§ **Exercise details**: From the data that follows, copy every line holding the string "computer".

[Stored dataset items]
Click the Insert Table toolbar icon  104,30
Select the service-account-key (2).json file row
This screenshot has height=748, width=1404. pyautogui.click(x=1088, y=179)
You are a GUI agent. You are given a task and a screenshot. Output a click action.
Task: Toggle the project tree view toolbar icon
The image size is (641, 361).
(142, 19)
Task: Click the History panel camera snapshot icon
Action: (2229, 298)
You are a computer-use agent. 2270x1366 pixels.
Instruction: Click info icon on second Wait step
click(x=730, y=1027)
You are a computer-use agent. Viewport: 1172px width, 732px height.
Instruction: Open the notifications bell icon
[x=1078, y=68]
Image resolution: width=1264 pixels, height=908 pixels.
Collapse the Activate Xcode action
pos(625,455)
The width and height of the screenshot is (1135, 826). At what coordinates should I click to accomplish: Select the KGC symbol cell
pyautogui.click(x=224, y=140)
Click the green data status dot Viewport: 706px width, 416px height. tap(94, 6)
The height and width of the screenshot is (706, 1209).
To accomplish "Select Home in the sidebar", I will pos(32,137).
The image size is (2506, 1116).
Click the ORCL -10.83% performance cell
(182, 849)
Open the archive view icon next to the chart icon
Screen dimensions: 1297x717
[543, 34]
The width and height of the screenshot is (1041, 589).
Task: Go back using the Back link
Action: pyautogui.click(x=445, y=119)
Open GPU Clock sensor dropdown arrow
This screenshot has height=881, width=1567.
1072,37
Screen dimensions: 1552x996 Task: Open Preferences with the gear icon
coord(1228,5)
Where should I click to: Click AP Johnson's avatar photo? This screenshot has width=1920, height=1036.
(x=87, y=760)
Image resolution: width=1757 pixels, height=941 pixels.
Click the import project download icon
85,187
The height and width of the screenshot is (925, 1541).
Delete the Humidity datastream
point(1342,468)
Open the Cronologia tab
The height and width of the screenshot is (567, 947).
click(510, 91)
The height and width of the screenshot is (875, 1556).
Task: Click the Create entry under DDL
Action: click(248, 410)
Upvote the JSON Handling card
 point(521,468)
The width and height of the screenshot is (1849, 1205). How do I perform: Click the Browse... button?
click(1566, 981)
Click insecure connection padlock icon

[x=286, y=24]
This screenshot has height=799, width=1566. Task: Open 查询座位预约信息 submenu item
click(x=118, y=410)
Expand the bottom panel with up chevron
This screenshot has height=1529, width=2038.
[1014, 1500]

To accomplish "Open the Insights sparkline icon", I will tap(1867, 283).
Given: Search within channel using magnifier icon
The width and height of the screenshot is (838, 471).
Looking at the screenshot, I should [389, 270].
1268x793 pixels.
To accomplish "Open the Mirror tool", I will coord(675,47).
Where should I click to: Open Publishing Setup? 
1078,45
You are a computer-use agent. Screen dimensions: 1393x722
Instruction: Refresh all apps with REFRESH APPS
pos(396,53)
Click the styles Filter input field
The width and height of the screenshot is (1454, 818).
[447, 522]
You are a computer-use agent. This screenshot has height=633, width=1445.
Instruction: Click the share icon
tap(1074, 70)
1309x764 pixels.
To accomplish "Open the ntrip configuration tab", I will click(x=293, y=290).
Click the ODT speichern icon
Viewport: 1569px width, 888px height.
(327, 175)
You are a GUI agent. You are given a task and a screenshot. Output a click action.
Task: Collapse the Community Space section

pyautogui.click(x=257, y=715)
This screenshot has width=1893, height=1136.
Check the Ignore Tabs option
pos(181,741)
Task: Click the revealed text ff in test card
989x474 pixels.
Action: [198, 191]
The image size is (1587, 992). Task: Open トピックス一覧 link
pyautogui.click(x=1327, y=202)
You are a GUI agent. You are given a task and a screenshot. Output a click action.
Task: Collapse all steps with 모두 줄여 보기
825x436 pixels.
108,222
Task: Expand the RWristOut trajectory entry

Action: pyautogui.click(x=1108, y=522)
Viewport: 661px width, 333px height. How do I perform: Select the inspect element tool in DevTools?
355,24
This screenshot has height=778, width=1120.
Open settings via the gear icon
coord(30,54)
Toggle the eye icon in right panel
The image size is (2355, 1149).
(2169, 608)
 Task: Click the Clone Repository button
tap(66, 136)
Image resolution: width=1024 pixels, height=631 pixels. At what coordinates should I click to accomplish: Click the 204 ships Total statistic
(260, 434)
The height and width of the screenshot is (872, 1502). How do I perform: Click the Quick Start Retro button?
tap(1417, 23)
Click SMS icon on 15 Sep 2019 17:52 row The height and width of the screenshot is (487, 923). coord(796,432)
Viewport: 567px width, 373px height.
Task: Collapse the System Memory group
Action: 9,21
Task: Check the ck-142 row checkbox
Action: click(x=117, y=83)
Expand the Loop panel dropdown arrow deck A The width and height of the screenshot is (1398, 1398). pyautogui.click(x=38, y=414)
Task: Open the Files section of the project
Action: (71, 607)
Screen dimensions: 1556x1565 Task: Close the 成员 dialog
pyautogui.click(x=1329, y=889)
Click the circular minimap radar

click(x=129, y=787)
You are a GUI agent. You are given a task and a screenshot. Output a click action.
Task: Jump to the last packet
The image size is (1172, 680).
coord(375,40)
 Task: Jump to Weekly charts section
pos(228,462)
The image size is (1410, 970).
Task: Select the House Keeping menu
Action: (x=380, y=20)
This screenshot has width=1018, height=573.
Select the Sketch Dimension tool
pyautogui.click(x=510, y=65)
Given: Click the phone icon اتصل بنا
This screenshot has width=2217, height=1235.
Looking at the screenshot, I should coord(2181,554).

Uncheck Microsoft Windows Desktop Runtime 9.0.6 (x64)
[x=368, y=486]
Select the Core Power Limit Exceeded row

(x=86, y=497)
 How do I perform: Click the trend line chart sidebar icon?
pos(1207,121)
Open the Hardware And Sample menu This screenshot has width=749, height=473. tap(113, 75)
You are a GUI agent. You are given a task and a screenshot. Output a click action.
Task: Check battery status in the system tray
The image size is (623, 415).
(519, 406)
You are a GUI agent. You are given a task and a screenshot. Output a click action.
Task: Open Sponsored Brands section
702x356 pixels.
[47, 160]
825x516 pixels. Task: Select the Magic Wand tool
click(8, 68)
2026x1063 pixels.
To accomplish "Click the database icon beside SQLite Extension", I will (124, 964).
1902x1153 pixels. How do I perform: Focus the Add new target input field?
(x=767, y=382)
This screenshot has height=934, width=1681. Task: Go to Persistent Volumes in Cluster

§ **Output of the exercise**:
You are a computer-use agent. 2270x1366 pixels.
You are a computer-use agent. Viewport: 1172px width, 732px height.
You are a computer-use agent. Screen dimensions: 1393x722
You are a computer-use agent. This screenshot has height=633, width=1445.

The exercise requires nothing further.